# [SOURCE DATA]
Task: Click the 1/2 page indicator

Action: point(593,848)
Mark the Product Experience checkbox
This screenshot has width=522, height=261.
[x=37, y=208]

# [TASK DIRECTIONS]
Would you restate the material above word for word?

# [OUTPUT]
Task: Click the 1/2 page indicator

Action: point(593,848)
Mark the Product Experience checkbox
This screenshot has width=522, height=261.
[x=37, y=208]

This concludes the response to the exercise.